なぜ、天竜杉か?-7
2019.09.201-3、今の郷土の山の状態
では、こんなにも国の期待を集めている私たちの郷土の山は、今どんな状態にあるのでしょうか?
日本は国土の3分の2が森林、つまりは山だといわれています。太平洋戦争終了後の戦後復興期に将来の建築需要に対応するため、国を挙げての植林活動がなされました。
その結果30年後には主伐材として立派に建築材料になる杉やヒノキが育ちました。
しかしながら、戦後の高度成長経済の中でのコスト優先主義がこの立派な国産材の流通を妨げました。
人々は流通量が多く安い輸入材をこぞって木造住宅の材料に使ったのです。
この結果、森林の蓄積量は2千5百万ヘクタールもあるのに、世界中で一番多くの木材を輸入しているという変な国になってしまったのです。
日本の国内での木材自給率は、いまや20%以下になってしまいました。
これでは産業の中で林業は成り立たず衰退していく一方です。
労働別の就業者数を見ても1955年頃の山林労働者は52万人でしたが、今ではこれが7万人にまで減ってしまいました。
「人工林」はあくまで人の手が入ってはじめて森として機能する森林です。戦後植林され下草刈りや間伐を繰り返してやっと主伐期を迎えるのに、20年以上も手入れがされていない民有林が大半になってしまいました。
しかも山持ちは都会に出てしまっていたり、手入れができる人も老齢化が進み、実際に山の手入れをする人がほとんどいないのが実情です。

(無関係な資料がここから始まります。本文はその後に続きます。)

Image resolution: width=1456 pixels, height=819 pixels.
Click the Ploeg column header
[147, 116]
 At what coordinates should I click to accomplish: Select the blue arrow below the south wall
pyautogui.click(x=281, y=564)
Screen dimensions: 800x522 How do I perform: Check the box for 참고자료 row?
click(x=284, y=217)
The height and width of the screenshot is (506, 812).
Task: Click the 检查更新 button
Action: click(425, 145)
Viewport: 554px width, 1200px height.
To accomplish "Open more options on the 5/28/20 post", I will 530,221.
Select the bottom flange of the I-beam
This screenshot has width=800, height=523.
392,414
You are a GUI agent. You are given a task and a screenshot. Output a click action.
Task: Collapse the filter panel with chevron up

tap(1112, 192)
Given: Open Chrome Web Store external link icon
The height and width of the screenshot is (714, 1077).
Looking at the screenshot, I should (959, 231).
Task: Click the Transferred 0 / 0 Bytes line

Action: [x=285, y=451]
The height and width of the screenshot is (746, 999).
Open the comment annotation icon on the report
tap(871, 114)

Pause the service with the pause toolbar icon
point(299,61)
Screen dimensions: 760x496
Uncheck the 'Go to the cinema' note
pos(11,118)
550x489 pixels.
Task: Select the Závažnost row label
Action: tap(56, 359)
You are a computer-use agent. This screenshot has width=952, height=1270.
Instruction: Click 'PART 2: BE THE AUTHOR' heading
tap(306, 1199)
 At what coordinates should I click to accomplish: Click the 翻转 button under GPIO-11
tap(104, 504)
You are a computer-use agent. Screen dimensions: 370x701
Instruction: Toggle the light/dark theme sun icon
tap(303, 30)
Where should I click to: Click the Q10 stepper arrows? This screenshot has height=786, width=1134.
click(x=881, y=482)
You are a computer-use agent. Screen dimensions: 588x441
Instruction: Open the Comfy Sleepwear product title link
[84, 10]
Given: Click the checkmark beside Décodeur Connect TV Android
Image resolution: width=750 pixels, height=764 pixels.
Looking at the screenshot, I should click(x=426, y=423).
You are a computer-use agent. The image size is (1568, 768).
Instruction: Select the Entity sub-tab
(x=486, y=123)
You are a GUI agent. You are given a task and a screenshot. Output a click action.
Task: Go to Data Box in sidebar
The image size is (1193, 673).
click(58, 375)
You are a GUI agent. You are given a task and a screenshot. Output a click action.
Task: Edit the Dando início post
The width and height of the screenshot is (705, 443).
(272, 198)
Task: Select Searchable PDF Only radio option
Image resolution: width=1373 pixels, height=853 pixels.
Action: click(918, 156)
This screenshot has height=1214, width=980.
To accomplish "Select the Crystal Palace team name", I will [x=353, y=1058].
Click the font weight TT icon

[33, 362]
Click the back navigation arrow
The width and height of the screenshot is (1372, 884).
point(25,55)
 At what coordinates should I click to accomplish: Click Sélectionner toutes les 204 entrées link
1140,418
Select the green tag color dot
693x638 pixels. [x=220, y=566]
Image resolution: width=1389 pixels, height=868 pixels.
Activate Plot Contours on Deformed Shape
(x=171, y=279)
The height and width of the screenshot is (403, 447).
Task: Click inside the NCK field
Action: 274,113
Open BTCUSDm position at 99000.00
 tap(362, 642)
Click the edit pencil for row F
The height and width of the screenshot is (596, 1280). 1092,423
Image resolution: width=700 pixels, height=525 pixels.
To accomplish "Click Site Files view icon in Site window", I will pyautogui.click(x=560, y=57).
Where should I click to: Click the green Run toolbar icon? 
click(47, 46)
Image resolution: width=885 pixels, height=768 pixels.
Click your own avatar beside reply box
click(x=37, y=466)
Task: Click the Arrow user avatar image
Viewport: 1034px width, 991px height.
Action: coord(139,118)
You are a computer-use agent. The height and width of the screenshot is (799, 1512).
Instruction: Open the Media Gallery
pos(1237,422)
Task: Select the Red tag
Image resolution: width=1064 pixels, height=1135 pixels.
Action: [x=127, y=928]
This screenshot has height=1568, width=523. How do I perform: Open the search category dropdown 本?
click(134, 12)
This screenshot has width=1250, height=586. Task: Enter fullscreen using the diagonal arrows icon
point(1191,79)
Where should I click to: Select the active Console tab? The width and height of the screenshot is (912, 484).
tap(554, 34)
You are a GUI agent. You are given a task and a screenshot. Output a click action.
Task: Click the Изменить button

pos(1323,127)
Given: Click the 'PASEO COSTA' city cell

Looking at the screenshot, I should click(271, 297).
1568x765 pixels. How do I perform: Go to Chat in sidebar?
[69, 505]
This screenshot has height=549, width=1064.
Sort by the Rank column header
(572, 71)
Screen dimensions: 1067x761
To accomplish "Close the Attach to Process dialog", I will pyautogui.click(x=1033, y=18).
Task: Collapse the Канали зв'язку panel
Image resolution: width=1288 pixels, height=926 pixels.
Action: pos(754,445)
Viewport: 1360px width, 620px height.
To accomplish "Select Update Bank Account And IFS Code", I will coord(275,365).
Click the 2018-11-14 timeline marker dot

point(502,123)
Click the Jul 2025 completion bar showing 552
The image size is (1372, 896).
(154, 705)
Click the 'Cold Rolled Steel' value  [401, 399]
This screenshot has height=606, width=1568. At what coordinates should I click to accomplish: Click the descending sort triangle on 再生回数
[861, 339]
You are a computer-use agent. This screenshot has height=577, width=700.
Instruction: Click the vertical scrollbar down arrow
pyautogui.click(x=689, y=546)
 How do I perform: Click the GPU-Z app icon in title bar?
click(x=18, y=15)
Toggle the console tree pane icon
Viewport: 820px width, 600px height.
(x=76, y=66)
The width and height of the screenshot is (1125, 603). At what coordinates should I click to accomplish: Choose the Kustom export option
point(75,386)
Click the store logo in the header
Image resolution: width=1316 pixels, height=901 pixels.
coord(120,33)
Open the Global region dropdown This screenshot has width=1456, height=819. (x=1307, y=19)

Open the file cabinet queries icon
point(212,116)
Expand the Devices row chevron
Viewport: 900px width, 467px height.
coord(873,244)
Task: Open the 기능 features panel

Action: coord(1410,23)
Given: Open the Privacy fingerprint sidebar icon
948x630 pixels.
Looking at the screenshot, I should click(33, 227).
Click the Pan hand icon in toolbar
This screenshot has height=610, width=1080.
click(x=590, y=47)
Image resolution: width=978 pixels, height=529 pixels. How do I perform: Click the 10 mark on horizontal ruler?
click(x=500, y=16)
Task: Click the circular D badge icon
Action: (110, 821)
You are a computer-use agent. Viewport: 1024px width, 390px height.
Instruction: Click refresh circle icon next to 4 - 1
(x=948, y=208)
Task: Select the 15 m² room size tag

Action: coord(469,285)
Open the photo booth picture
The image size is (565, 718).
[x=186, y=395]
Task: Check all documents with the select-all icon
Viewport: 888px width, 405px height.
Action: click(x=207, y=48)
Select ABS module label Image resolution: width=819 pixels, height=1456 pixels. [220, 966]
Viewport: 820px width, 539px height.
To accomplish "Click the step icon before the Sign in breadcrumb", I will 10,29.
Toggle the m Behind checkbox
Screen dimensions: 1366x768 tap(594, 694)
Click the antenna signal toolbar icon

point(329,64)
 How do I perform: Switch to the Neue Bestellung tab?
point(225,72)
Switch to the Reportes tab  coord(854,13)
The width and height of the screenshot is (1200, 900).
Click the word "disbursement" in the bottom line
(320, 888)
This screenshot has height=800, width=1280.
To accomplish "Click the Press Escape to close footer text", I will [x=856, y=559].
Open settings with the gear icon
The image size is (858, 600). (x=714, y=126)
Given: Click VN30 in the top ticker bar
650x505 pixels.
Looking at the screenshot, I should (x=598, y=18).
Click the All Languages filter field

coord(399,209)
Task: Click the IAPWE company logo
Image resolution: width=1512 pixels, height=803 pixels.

枝打ちや間伐作業に補助金が出ても実際にやれる人がいないのです。
この山林労働者の数が、20万人から30万人にまで復活しなければ日本の山林は維持していけないといわれています。
日本の山の荒廃は、今になって明らかになったわけではありません。
林業の危機をそのまま生活の危機としてきた林業関係者はずっと以前から「山が国や地域にとって大切な資源であること」「その山にお金が還らないから、人が去り荒廃していること」を、悲痛な叫びとして訴えてきました。
国は補助金を出して、何とか人の流出を食い止めようとしました。
心ある人はボランテイアを募り、自ら山に入り荒廃を食い止めようとしました。
林業家も過去、幾多の国産材利用の推進運動を繰り広げてきました。
しかし、それらも有効に機能することなく、現在もさらに荒廃が進みつつあるのが現状です。